__Requirements__
Copy the records from the start through the line containing "Collapse settings via", and rename "tweet" to "post" wherever it appears, leaving everything else unchanged.

__Extracted entries__
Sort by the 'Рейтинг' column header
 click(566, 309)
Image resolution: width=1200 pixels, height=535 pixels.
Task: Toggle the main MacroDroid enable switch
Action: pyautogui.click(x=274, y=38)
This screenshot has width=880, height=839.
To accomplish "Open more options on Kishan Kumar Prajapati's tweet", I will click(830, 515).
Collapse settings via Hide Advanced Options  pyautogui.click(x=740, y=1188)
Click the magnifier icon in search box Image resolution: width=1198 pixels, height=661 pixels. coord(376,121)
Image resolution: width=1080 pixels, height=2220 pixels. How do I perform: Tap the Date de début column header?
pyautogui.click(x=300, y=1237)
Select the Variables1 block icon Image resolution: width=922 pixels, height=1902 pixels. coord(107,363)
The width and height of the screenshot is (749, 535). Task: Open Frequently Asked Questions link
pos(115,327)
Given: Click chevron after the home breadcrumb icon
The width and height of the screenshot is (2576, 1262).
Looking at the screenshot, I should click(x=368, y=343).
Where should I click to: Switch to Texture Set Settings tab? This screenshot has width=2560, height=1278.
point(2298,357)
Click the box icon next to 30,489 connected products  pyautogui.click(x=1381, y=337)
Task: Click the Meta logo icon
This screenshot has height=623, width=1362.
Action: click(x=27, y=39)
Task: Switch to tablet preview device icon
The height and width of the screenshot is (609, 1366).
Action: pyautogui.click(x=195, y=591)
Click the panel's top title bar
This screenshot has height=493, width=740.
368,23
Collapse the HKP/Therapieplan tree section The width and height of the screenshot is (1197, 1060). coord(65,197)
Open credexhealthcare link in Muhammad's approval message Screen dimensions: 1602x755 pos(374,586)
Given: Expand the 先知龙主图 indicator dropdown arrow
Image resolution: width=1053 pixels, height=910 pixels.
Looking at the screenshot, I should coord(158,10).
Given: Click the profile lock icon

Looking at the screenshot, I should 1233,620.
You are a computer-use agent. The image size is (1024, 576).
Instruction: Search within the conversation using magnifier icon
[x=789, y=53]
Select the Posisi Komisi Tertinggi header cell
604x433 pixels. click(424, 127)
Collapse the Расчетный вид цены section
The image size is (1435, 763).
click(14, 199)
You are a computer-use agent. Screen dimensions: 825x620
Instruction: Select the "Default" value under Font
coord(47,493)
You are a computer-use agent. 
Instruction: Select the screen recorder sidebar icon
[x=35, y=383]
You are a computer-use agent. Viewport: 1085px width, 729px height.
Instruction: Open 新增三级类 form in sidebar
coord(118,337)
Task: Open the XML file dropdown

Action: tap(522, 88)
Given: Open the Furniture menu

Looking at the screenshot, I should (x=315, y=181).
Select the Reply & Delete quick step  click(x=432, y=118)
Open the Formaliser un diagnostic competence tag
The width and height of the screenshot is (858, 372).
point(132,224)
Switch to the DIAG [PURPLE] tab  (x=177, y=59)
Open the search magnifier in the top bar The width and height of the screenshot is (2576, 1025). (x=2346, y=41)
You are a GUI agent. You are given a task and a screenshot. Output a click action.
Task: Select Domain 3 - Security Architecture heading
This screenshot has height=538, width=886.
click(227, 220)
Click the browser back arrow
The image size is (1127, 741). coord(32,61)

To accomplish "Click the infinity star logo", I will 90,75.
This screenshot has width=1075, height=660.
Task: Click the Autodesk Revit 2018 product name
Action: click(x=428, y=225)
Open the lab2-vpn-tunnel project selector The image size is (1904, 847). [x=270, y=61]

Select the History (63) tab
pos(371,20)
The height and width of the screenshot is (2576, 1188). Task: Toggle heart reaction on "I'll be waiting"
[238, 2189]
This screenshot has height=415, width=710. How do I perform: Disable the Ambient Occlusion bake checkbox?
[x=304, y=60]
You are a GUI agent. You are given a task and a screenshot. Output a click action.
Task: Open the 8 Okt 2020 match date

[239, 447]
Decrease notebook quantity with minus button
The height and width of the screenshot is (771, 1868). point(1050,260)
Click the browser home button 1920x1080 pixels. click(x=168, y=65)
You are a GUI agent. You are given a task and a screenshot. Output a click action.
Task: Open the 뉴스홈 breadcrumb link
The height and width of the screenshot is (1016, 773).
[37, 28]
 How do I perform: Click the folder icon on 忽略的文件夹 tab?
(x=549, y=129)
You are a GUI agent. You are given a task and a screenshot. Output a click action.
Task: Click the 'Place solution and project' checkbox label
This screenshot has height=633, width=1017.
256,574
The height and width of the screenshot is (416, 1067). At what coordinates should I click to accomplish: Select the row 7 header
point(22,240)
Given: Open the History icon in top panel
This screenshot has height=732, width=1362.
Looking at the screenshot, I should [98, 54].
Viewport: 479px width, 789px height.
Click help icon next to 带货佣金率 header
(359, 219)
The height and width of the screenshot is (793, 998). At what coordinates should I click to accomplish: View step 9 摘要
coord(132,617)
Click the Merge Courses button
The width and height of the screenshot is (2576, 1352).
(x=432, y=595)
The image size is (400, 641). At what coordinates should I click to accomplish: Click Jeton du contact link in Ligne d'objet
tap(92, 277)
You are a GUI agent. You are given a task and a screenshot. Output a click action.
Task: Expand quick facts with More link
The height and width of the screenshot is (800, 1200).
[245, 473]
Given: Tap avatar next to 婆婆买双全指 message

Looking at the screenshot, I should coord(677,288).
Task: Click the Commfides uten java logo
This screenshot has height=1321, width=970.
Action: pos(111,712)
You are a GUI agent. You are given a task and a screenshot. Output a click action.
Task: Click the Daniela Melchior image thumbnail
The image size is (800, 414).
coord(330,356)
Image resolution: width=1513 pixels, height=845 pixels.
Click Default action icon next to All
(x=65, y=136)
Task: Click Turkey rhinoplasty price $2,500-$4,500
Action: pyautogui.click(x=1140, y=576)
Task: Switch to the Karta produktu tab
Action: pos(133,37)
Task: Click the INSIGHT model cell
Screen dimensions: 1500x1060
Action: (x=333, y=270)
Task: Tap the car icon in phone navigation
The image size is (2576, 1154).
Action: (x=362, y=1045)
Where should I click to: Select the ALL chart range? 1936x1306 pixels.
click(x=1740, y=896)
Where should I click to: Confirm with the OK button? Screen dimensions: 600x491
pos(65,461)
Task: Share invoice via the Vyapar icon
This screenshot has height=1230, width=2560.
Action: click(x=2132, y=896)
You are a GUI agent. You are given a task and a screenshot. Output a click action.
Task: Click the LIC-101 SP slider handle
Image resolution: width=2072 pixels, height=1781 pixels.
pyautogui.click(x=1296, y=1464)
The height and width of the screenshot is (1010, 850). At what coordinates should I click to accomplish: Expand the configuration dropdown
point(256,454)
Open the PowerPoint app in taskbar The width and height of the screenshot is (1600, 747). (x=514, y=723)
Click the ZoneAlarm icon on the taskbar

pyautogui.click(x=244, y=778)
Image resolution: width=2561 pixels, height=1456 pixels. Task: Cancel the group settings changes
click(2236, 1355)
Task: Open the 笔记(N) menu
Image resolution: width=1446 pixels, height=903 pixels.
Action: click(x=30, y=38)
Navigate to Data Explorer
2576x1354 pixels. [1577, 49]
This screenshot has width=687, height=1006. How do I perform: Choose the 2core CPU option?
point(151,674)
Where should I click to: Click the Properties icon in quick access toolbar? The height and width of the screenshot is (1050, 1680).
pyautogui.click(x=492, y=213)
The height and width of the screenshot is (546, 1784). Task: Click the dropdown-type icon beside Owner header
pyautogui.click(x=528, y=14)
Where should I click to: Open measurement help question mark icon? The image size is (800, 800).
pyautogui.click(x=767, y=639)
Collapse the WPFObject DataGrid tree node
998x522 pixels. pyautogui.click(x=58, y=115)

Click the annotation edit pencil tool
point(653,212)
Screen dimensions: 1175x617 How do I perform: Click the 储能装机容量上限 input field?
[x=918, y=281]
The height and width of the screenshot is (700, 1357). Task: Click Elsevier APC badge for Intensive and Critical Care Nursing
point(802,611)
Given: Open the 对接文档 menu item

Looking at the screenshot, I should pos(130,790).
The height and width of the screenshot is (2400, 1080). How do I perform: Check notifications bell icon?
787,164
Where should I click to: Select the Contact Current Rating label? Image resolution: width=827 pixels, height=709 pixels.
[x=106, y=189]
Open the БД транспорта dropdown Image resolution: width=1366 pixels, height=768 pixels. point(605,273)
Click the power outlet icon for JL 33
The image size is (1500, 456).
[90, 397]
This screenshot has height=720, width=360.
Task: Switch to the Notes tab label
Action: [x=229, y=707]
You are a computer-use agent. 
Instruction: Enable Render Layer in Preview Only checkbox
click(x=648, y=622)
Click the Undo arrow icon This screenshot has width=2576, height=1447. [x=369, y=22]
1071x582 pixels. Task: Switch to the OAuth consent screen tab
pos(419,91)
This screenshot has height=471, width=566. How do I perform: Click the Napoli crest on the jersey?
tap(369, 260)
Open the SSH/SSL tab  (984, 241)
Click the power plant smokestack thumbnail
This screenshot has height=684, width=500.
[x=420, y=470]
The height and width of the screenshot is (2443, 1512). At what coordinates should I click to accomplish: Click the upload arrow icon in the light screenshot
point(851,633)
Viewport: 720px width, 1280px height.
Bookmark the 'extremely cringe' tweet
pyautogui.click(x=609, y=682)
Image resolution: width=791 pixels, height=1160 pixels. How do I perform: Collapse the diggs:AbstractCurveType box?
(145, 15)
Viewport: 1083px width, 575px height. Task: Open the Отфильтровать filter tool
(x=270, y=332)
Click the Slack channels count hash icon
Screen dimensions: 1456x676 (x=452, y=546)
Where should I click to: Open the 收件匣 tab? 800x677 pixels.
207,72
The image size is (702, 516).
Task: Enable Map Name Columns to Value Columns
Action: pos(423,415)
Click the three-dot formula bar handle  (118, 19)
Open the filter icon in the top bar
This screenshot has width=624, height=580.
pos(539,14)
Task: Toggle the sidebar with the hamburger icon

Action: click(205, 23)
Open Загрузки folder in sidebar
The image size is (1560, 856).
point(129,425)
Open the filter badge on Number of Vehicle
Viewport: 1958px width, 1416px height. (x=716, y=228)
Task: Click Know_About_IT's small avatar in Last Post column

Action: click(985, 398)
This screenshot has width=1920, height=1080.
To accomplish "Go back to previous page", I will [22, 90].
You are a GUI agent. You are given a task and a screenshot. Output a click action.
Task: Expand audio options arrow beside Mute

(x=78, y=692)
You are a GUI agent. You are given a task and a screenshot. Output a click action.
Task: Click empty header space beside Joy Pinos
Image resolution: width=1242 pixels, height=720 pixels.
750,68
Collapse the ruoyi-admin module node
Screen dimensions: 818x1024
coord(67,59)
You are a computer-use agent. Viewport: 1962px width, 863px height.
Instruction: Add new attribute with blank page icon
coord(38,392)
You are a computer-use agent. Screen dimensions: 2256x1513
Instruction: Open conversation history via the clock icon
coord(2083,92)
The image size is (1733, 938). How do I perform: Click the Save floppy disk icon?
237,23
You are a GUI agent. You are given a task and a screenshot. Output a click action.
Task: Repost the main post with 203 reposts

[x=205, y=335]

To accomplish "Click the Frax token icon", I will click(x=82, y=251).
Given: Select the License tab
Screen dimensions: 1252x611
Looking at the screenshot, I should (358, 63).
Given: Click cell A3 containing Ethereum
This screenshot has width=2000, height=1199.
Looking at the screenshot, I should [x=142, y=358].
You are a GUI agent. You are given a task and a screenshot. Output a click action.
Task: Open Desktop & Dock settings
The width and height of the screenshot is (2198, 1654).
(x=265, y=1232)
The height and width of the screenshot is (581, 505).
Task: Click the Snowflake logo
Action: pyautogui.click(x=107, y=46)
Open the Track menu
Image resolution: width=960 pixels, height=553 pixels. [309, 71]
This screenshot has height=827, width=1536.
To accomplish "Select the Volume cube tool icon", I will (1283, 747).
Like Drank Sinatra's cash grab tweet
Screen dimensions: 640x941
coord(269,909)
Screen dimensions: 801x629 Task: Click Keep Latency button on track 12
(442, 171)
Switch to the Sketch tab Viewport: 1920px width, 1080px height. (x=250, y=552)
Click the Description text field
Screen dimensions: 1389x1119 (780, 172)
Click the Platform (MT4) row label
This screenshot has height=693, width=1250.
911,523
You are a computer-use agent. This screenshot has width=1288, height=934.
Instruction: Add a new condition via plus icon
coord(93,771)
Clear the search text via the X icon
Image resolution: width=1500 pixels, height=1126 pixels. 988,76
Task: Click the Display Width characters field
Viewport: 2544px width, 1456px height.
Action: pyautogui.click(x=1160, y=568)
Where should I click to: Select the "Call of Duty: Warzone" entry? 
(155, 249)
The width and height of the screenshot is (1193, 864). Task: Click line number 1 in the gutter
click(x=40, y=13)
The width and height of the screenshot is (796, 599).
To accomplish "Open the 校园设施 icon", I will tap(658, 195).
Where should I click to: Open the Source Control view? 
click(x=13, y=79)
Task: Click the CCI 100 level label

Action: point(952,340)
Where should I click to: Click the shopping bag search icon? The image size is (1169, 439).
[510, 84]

__Completed task__
Sort by the 'Рейтинг' column header
 click(566, 309)
Image resolution: width=1200 pixels, height=535 pixels.
Task: Toggle the main MacroDroid enable switch
Action: pyautogui.click(x=274, y=38)
This screenshot has width=880, height=839.
To accomplish "Open more options on Kishan Kumar Prajapati's post", I will click(830, 515).
Collapse settings via Hide Advanced Options  pyautogui.click(x=740, y=1188)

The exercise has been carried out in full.